3. A INFÂNCIA
Do início da minha infância, lembro-me que morávamos em uma vila de casas, ou melhor, pequenos apartamentos grudados uns aos outros compostos de sala, quarto e cozinha. Não havia banheiro interno nas casas, apenas o lugar onde se faziam as necessidades biológicas, isto é, a privada ou WC. Lembro-me que a vila em que morávamos tinha o nome de Vila Morgado e ficava localizada no fim da Rua Quintino Bocaiúva, no centro da cidade de Manaus. Eram muitas as casas dessa vila, e em frente à nossa, ficava o lugar onde as mulheres lavavam roupa. Haviam vários tanques debaixo de uma cobertura de folhas de zinco, e era lá que as crianças e os adultos também tomavam banho.
Apesar da pouca idade que tinha (minha mãe me disse que moramos ali até eu completar três anos) lembro-me de uma mulher negra e gorda, que se vestia toda de branco e ficava a uma certa hora da tarde à entrada da vila diante de uma mesa cheia de doces. Algumas vezes, minha mãe me dava um doce branco, meio durinho, de que eu gostava muito. Era cocada feita por essa negra.
Lembro-me também de uma outra casa em que moramos. Ficava numa rua conhecida como Rua das Palhas. Era uma viela que começava em uma avenida que passava entre a antiga Escola Técnica Federal de Manaus e o Colégio Patronato Santa Terezinha. A casa era de madeira e tinha uma calçada bastante alta na frente. Em frente à calçada, lembro-me da existência de um arbusto: era pimenta-malagueta. Um dia, estava brincando na calçada e fui empurrada para cima desse arbusto, por um dos primos que morava próximo. Além do susto e da queda, também levei muitas ferroadas de formiga de fogo. Mamãe acudiu-me e fui levada imediatamente para o banheiro, a fim de me lavarem. Depois desse episódio, mamãe não me deixou mais ir para a casa de minha avó paterna, que morava vizinha a nossa casa, com medo de eu sofrer novamente alguma agressão por parte dos primos.

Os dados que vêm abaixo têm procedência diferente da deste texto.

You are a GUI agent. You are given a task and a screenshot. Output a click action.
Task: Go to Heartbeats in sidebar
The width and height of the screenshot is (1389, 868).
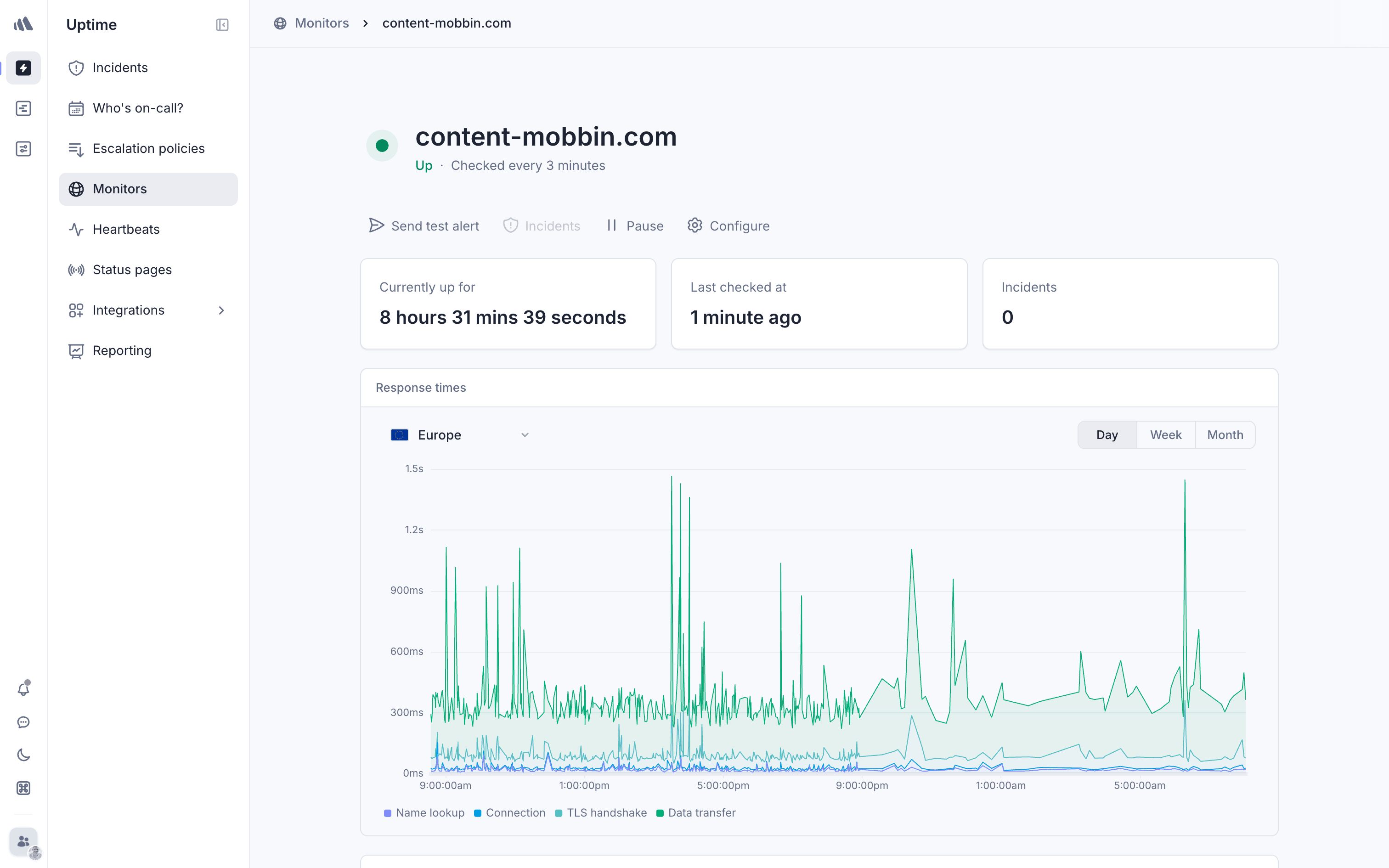tap(126, 230)
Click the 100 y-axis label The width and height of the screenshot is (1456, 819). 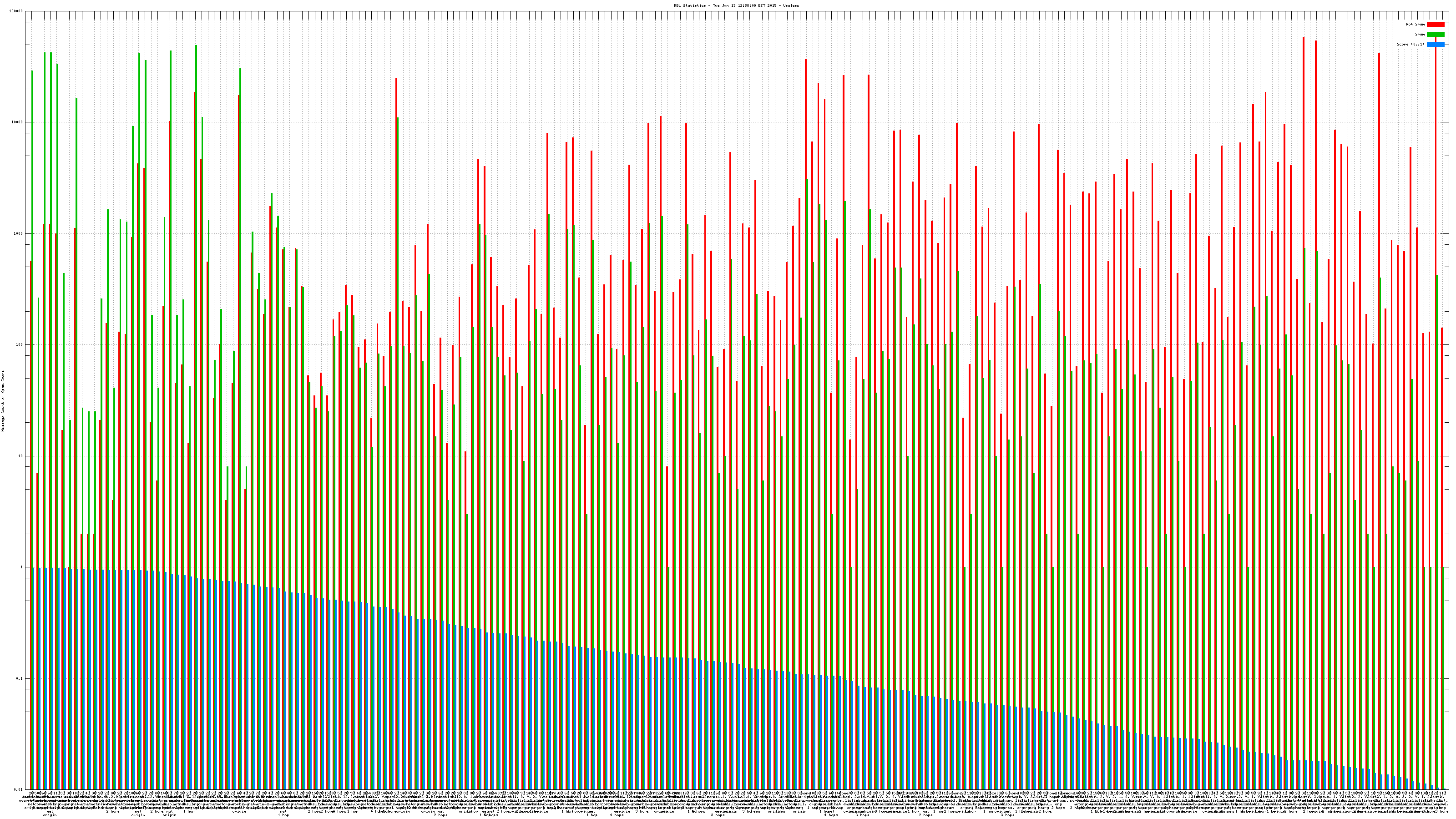coord(20,345)
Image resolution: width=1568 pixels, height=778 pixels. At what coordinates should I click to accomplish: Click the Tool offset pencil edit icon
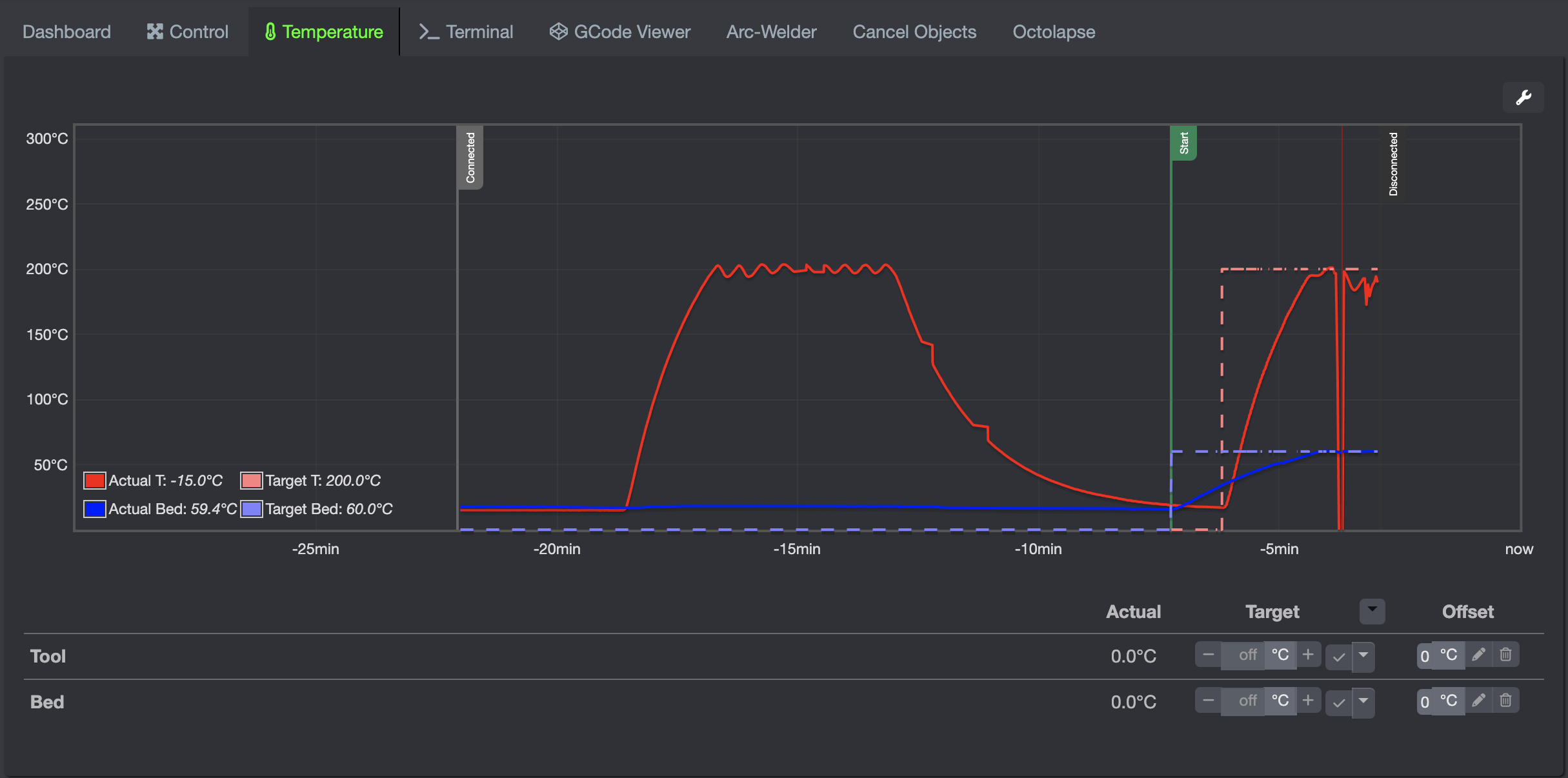(1478, 655)
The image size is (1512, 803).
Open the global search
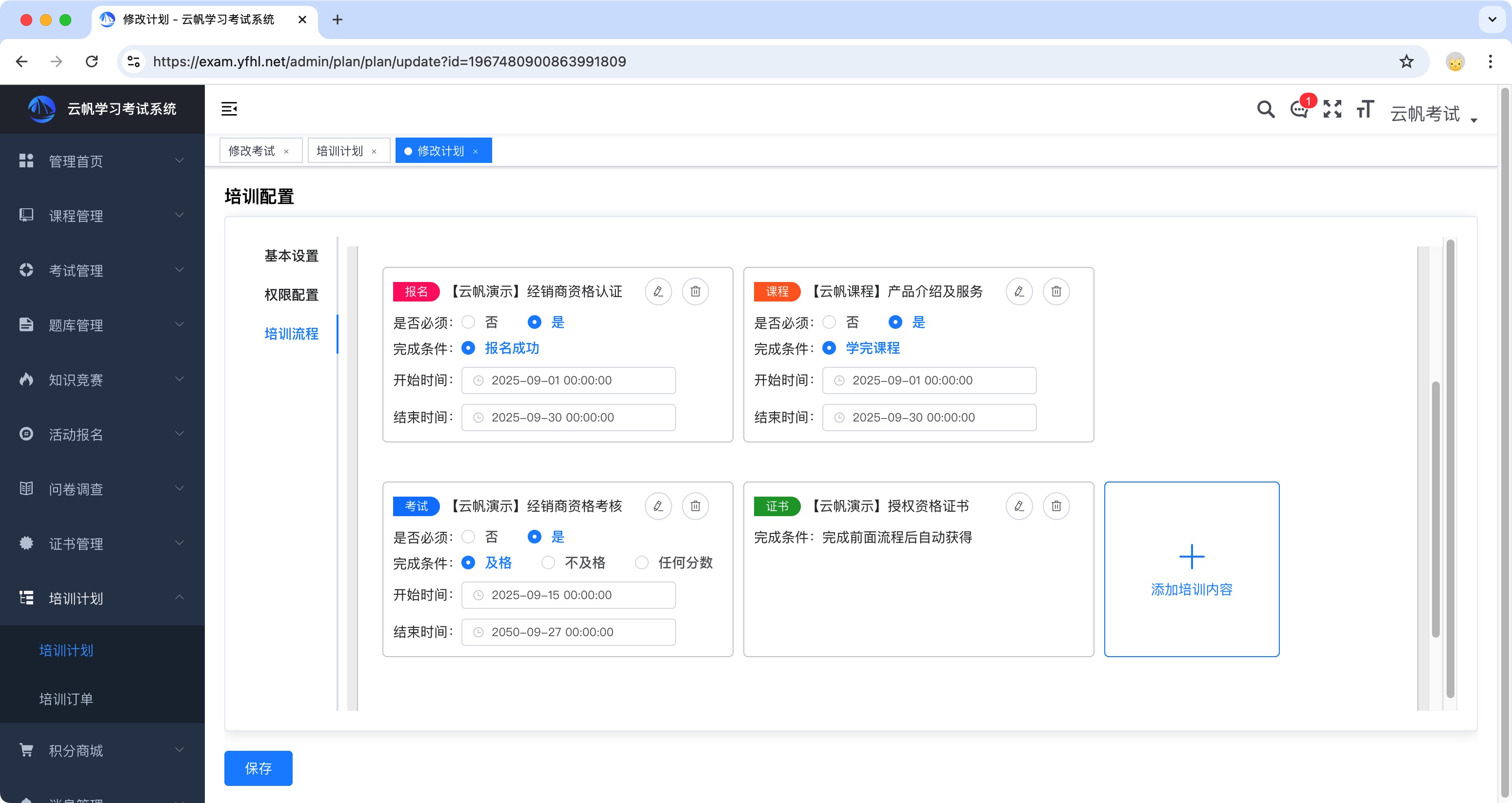coord(1266,109)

A próxima casa em que fomos morar (eu já estava com quatro anos) ficava na Rua Itamaracá, próximo à uma praça, que ficava em frente da Igreja Católica e que fazia parte do Colégio Dom Bosco. Era uma casa grande, com vários cômodos. Lembro-me que os fundos dessa casa fazia limite com os fundos de outra casa cuja frente era na Rua da Instalação. Foi com uma professora que morava nessa casa que tive os primeiros contatos com o ABC.
Minha mãe, muito cedo, começou a treinar-me a adquirir independência. Esse treino começou com a minha ida, sozinha, para a casa da professora. Não era longe e não tinha que atravessar nenhuma rua. Só tinha que seguir na calçada em direção à praça, dobrar na primeira esquina, seguir até à segunda esquina, entrar à direita da Rua da Instalação, andar um pouquinho mais e entrar na primeira porta: a porta da casa da minha professora, D. Sílvia.
Um belo dia, minha mãe foi perguntada por D. Sílvia, através do muro, se eu não ia para aula naquele dia. Minha mãe respondeu que eu já tinha saído de casa a algum tempo. Porém, D. Sílvia informou que até aquele momento eu ainda não havia chegado lá. Minha mãe, então, saiu esbaforida, à minha procura e qual não foi sua surpresa ao me ver sentada na raiz de uma grande mangueira que existia no caminho que eu fazia todos os dias, apreciando a brincadeira de alguns cachorros. Não lembro, mas devo ter levado uns carões de minha mãe.